TEXT EXTRACT

* begin *

David Abrahams wrote:
> Daniel Wallin <dalwan01_at_[hidden]> writes:
>
>
>>Brian McNamara wrote:
>>
>>>There are a number of recent messages on this thread, and I've chosen to
>>>reply "in batch".
>>>Daniel Wallin:
>>>
>>>
>>>>Why complicate things? Just make it a generic function that uses copy
>>>>construction by default, and rely on ADL and overloading instead of
>>>>class specialization.
>>>
>>>This strategy uses structural conformance. I want named
>>>conformance.
>>>(Named conformance is not as susceptible to accidental conformance.)
>>
>>What about tagging the clone function?
>>
>> struct clone_factory_tag {};
>>
>> template<class T>
>> T* clone(clone_factory_tag, const T& x)
>> {
>> return new T(x);
>> }
>>
>> ...
>>
>> Foo* clone(clone_factory_tag, const Foo& x)
>> {
>> return x.clone();
>> }
>
>
> I had this idea some time ago, but Peter Dimov pointed out that it
> doesn't really prevent accidental ADL problems:
>
>
> namespace my {
>
> class X {};
> template <class T>
> garbage clone(T, X& x)
> {
> // not the same meaning for "clone"
> }
> }
>
> lib::some_generic_algorithm(my::X());

I might be mistaken, but that shouldn't compile should it? This should
fail due to ambiguity, which isn't really an ADL problem in this case
since my::clone() wasn't meant to be found.

* end *

EXERCISE INSTRUCTIONS
Can you write out everything from "I might be mistaken, but" down to "to be found." in the mailing-list reply, swapping "ambiguity" for "an ambiguous overload"?

DATASET EXTRACT

* begin *

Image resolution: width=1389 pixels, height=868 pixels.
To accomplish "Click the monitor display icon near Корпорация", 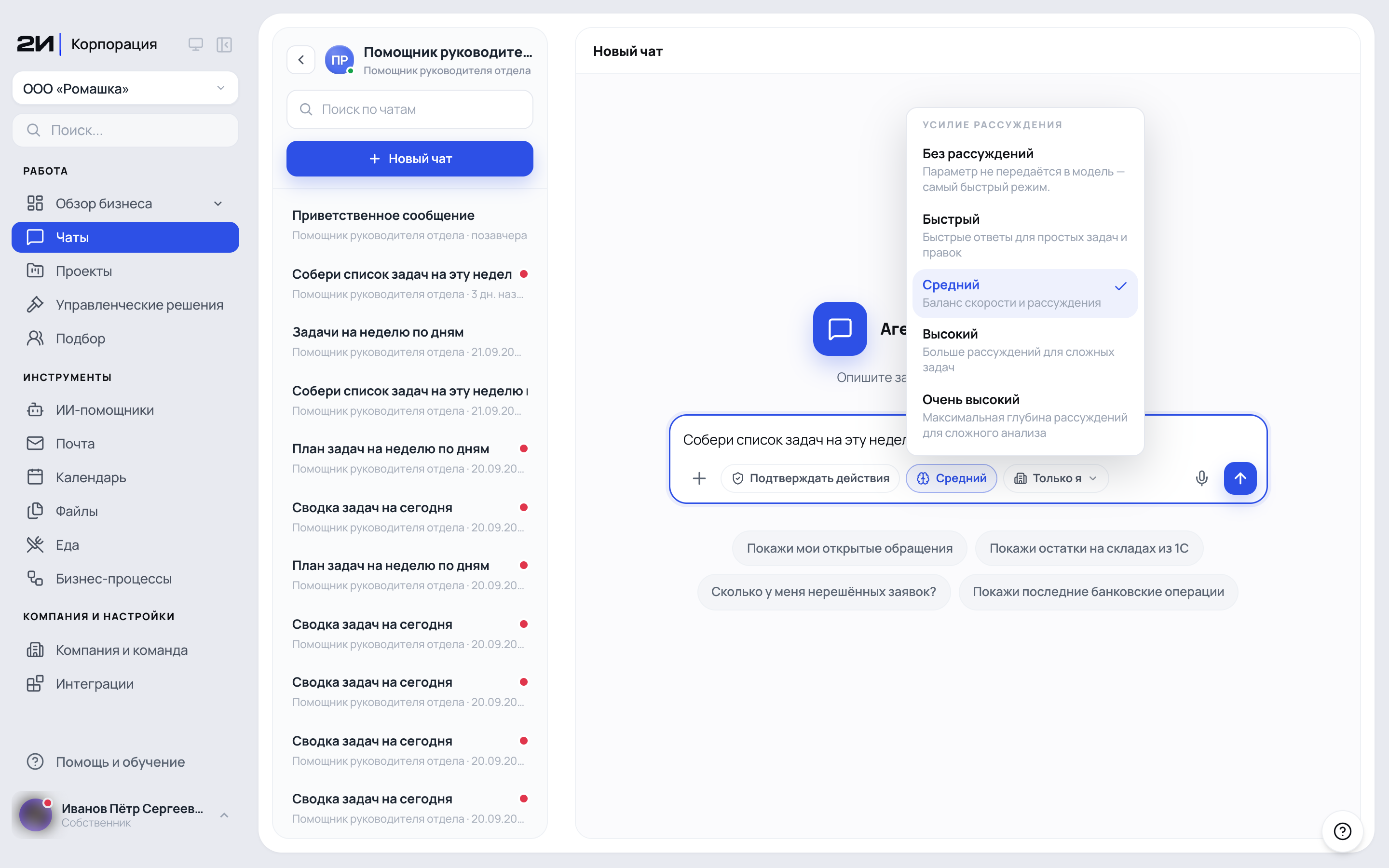I will coord(195,44).
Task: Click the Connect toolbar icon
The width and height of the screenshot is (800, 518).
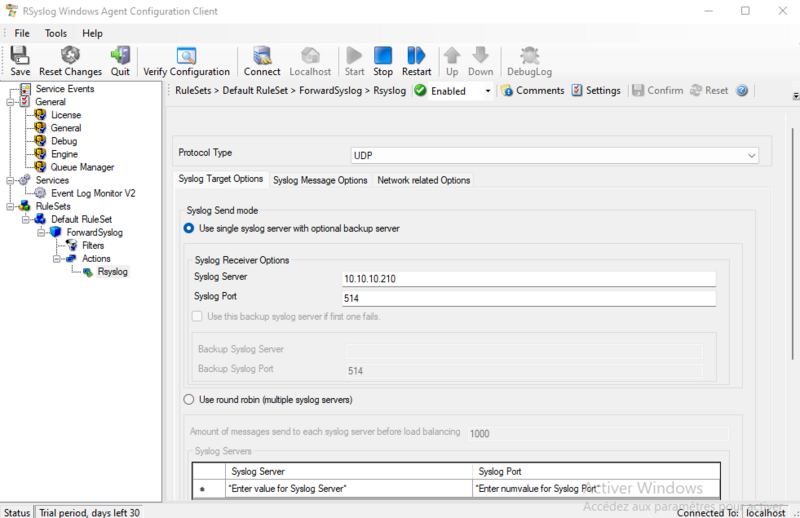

* end *

WRITTEN ANSWER
I might be mistaken, but that shouldn't compile should it? This should
fail due to an ambiguous overload, which isn't really an ADL problem in this case
since my::clone() wasn't meant to be found.